Project Glasswing made a lot of noise last couple of weeks and honestly, it deserves the attention. It showed very clearly what AI is now capable of when it comes to finding vulnerabilities. Not just assisting, not just speeding things up, but actually operating at a level where it can uncover issues across complex systems in ways that start to rival human expertise. That’s not incremental progress. It’s a shift.
At the same time, none of this should feel surprising. If you’ve been watching how AI has been evolving, this was always the direction. More data, more scale, better pattern recognition, applied to one of the most pattern-heavy problems in engineering. Of course it’s going to get good at finding things. That part was inevitable.
Most of the conversation right now is focused on that capability. People are excited about how much more AI can find, how quickly it can scan large environments, and how it can surface issues that have been sitting unnoticed for years. All of that is true, and it matters. But it’s also only one part of the equation, and not even the hardest part.
The reality is that security teams have never really struggled with finding problems. They struggle with fixing them. Backlogs don’t exist because detection is weak. They exist because turning a finding into an actual fix is slow, manual, and often risky. Someone has to understand the issue, write the change, validate it, and then get it into production without breaking something else. That process is where things stall.
Glasswing makes the first half faster. It does not meaningfully change the second half. And that’s where things start to get uncomfortable, because if AI can now generate findings at scale, you don’t automatically become more secure. You just end up with more work. In many cases, a lot more work. If your remediation process stays the same, you’ve essentially built a faster way to accumulate backlog.
The natural next step everyone is already thinking about is simple. If AI can find issues, we’ll just use AI to fix them. Tools like Claude Code get pulled in, you feed them findings, and expect clean fixes back. On paper, that sounds like the loop is closed.
In reality, it gets messy fast.
Every fix costs tokens. Every iteration costs more tokens. You don’t get a clean answer the first time, so you re-prompt, tweak context, add constraints, try again. What should have been a quick fix turns into multiple cycles of generation and review. Now multiply that across hundreds or thousands of findings, and you start to see the problem. Costs go up, but more importantly, time and attention go up with it.
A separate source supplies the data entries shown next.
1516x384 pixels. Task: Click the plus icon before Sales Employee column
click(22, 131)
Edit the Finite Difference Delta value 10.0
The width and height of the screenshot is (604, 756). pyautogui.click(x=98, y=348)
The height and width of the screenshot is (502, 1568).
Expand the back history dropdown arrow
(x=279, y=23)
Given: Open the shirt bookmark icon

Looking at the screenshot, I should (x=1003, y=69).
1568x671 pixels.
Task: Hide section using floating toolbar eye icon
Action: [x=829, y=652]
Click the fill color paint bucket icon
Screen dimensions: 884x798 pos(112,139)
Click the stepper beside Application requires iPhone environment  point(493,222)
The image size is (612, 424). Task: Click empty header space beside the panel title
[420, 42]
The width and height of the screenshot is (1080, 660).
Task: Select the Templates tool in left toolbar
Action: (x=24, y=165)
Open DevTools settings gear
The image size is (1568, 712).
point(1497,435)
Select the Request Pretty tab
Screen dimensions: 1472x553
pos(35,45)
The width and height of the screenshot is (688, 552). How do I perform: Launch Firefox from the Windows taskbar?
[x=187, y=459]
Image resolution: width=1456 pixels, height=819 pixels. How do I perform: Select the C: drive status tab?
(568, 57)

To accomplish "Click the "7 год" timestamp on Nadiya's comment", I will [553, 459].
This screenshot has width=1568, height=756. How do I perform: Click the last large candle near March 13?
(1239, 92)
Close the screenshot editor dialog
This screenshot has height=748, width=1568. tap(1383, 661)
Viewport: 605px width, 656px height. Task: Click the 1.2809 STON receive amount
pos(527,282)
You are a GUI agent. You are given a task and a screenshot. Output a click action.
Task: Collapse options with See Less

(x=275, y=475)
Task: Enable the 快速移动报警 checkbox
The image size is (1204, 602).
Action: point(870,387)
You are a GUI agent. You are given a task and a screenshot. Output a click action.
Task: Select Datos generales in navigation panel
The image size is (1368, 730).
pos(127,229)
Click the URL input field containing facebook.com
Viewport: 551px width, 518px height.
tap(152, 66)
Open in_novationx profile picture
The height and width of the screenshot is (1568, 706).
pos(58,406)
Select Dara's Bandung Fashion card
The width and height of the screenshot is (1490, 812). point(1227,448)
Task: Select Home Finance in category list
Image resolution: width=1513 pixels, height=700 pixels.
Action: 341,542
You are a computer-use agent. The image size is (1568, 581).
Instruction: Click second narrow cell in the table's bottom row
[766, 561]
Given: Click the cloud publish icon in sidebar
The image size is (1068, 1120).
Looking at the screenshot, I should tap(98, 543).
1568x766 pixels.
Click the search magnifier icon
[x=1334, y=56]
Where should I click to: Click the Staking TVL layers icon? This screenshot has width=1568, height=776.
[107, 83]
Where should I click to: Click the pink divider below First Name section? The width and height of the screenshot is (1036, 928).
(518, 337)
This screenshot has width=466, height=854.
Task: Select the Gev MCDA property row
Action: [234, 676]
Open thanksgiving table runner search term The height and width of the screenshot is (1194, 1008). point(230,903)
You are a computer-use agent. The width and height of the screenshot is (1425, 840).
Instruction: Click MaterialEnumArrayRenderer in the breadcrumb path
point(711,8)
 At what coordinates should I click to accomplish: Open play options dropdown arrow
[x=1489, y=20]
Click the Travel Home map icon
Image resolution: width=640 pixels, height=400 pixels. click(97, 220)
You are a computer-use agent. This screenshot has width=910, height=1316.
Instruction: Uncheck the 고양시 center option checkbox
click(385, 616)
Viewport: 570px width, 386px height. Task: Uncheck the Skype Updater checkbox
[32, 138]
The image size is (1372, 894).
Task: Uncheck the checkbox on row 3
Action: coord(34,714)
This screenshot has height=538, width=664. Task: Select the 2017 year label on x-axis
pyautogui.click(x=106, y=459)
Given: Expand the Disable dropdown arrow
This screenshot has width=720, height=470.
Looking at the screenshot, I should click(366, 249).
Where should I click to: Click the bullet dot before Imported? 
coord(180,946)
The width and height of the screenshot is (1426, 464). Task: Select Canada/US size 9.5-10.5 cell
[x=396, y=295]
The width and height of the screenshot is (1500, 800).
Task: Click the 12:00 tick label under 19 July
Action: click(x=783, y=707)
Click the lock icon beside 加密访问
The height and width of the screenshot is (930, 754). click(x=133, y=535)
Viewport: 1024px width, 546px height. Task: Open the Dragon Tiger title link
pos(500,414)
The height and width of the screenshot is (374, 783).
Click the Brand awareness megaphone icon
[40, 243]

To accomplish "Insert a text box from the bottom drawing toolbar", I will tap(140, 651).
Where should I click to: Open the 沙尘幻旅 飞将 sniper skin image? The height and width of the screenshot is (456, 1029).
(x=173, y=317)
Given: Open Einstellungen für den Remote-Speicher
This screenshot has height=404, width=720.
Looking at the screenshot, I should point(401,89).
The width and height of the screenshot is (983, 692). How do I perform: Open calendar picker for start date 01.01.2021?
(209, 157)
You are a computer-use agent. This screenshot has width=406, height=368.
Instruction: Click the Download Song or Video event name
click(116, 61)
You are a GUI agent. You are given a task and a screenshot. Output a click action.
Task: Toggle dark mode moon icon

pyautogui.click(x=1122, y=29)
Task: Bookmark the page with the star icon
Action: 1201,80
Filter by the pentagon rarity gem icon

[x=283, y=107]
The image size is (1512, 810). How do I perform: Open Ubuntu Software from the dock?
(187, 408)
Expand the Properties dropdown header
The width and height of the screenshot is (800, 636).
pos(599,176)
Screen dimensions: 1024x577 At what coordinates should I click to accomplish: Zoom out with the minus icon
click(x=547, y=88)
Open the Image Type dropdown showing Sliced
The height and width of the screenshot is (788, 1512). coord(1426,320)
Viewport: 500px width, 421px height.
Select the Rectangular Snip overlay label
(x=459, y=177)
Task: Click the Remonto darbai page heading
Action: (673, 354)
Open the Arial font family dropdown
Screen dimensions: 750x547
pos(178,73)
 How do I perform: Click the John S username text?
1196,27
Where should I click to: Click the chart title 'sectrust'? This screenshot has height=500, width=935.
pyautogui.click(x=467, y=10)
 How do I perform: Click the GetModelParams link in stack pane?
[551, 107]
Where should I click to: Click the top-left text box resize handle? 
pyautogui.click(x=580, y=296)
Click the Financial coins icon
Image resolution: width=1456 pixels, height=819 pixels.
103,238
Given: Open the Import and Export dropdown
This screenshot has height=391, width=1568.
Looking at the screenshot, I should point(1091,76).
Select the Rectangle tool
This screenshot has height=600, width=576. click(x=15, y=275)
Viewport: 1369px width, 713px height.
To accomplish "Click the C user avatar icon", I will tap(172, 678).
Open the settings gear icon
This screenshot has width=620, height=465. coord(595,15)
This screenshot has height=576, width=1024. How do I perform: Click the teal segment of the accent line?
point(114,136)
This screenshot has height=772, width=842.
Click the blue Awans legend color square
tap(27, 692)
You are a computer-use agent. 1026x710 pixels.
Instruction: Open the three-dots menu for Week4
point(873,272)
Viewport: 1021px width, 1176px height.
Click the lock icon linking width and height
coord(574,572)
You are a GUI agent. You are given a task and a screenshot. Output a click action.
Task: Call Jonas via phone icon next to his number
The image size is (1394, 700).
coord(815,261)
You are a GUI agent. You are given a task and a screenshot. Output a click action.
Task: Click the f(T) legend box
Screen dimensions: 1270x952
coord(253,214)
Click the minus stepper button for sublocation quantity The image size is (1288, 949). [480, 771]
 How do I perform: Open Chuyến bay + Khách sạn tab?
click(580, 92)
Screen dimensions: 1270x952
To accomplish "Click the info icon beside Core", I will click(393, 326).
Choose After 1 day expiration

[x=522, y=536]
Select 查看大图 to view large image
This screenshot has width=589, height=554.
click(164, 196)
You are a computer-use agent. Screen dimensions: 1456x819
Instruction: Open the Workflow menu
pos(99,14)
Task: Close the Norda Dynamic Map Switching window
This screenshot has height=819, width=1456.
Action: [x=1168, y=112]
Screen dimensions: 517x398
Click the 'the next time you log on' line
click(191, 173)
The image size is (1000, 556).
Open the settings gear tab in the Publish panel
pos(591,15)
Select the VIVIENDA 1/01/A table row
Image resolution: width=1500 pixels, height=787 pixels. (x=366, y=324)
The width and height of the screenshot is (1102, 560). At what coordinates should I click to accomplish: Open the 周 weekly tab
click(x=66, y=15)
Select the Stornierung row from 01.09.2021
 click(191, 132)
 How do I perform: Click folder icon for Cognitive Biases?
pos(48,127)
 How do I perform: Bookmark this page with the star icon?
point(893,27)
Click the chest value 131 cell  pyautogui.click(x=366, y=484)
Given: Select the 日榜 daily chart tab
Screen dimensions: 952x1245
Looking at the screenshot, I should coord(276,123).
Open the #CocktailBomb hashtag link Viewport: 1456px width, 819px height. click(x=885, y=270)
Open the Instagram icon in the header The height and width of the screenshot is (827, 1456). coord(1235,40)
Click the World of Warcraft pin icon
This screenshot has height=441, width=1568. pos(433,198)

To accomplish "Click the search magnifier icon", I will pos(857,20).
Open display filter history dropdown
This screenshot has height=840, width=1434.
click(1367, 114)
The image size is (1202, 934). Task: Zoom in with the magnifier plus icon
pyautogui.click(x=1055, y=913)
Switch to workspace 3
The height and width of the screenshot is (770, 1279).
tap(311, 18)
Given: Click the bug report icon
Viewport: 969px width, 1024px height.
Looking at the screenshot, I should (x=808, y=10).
And even after all that, you still don’t fully trust the output.
Because the issue isn’t just cost. It’s consistency. One run gives you something usable, the next gives you something slightly off. It might fix the vulnerability but ignore internal policy. It might work in isolation but not in your actual environment. So engineers still have to step in, validate, adjust, and sometimes rewrite entirely.
You didn’t remove the bottleneck. You just moved it.
So now you’re in this strange place where AI is finding more issues than ever, generating fixes for them, and yet teams are still stuck reviewing, debugging, and second-guessing those fixes at scale. The backlog doesn’t disappear. It just evolves.
This is where the gap shows up.
Most of these systems are probabilistic. They give you a likely answer, not a guaranteed one. That’s fine for writing code or brainstorming ideas. It doesn’t hold up when you’re making changes that need to be correct every single time, especially in production environments.
What’s missing is determinism.
The ability to take a finding and produce a fix that is consistent, policy-aligned, and actually ready to be applied without a human having to babysit the process. The same input should lead to the same output, every time. That’s not how most AI systems work today.
Project Glasswing shows us that discovery is no longer the bottleneck. Tools like Claude Code show that generation is getting better. But neither solves the part that actually matters, which is executing fixes in a way that teams can trust without burning time, money, and attention in the process.
Because in the end, it’s not about how much you can find.
It’s about what actually gets fixed.